A composable simulation system models human behavior by separating the world, agents, memory, interaction, and control layers. LLM-driven agents provide cognition, while rules and probabilistic models handle routine behavior, time, and scale.
Key takeaways
- Treat the world as a computational substrate with state, rules, time, and events.
- Keep agents modular so memory, retrieval, reflection, planning, and action can evolve independently.
- Use a control layer to inject events, inspect assumptions, and keep complex scenarios observable.
What a composable simulation system is
A composable simulation system is an architecture for building simulated worlds from interchangeable parts. Instead of hard-coding one scenario, the system defines a world, a population of agents, rules of evolution, and a control surface that can change assumptions while the simulation runs.

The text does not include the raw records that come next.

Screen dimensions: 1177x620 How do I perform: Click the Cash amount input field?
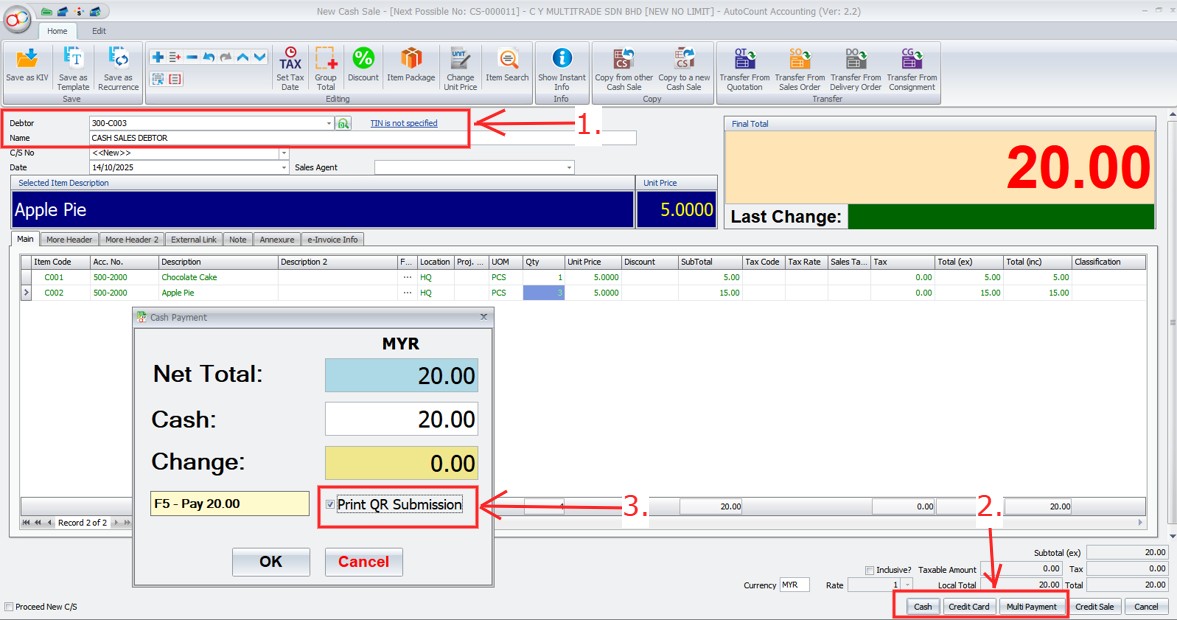401,419
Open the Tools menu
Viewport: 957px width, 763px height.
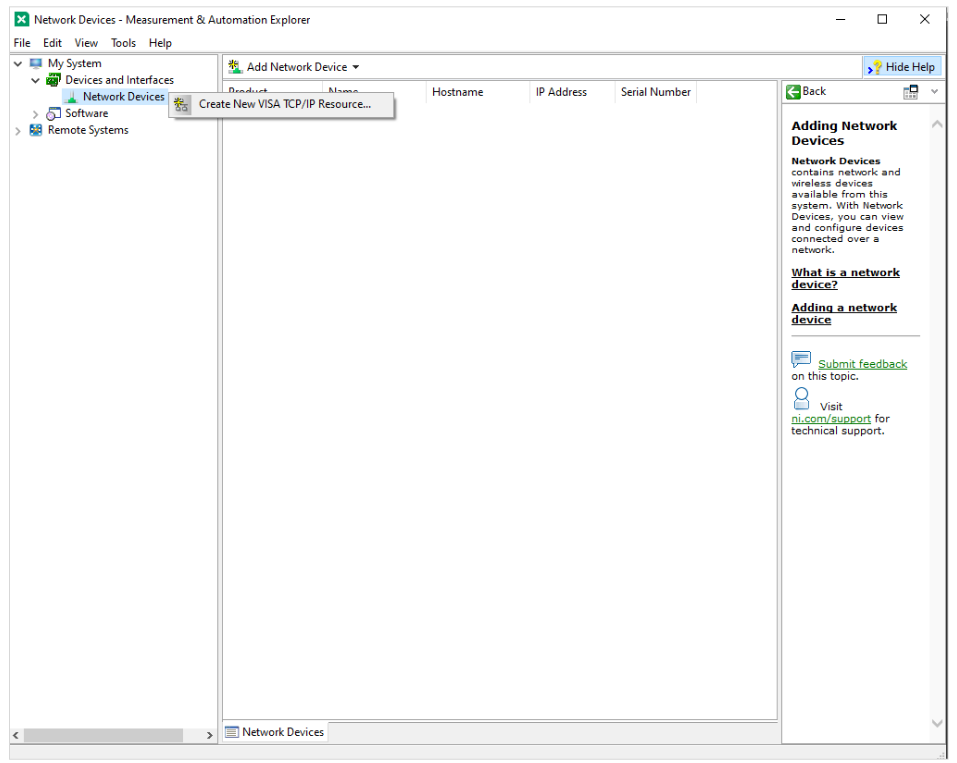tap(123, 43)
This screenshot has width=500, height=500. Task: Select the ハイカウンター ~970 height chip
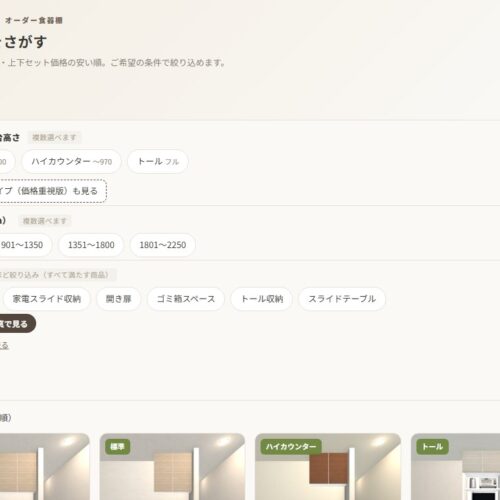coord(71,162)
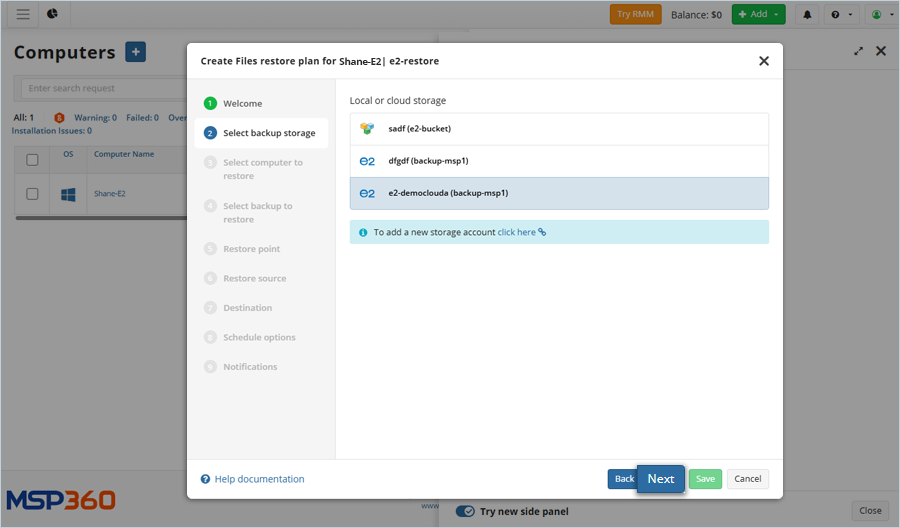Expand the side panel to full size

[858, 51]
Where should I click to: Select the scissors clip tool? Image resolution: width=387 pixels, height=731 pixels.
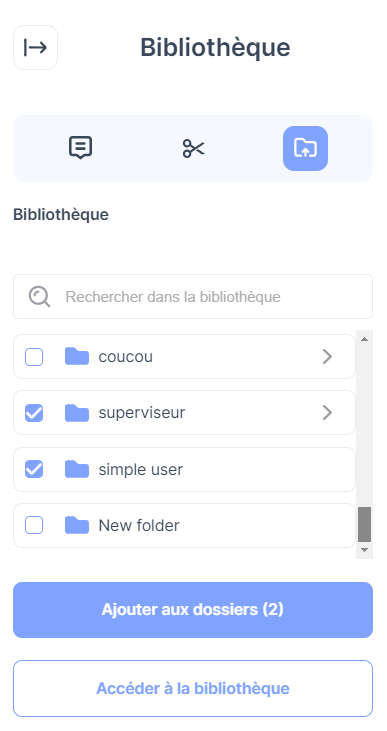193,148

For human behavior modeling, composability matters because behavior depends on context. The same agent can react differently when pricing pressure, social proof, urgency, incentives, or competing narratives change inside the world.
- World: state, rules, timeline, events, and global constraints.
- Agent: memory, retrieval, reflection, planning, and action.
- Interaction: agent-to-agent, human-to-agent, and human-to-world operations.
- Control: scenario parameters, event injection, and observability.
Why LLM-driven agents need layers
LLMs are useful for cognition, language, and interpretation, but they should not carry the whole simulation alone. Long-running simulations become expensive, slow, and inconsistent when every routine action asks the model to reason from scratch.
A layered architecture reserves LLM calls for moments that need judgment: conflict, persuasion, uncertainty, social interpretation, or decision making. Deterministic rules and probabilistic models can handle routine movement, decay, scheduling, and low-value transitions.
The cognitive agent loop
A credible synthetic agent needs continuity. The usual loop is perception, memory retrieval, reflection, planning, and action. The agent observes the world, retrieves relevant memories, summarizes what matters, chooses a plan, and emits an action back into the simulation.
This loop becomes more reliable when memory is typed. Episodic memory stores events, semantic memory stores stable beliefs, and reflective memory stores higher-level conclusions that summarize repeated experience.
- Perception converts world events into agent observations.
- Retrieval selects memories by recency, relevance, and importance.
- Reflection turns repeated observations into durable insight.
- Planning chooses the next action inside current constraints.
How teams use this architecture
Composable simulation is strongest when teams need to run what-if analysis. A product team can keep the same synthetic population and compare two onboarding flows. A pricing team can change discount timing. A market team can inject a competitor move and inspect how behavior shifts.
The practical goal is not to predict reality perfectly. The goal is to make assumptions explicit, test scenarios before exposure, and identify which decision deserves live validation.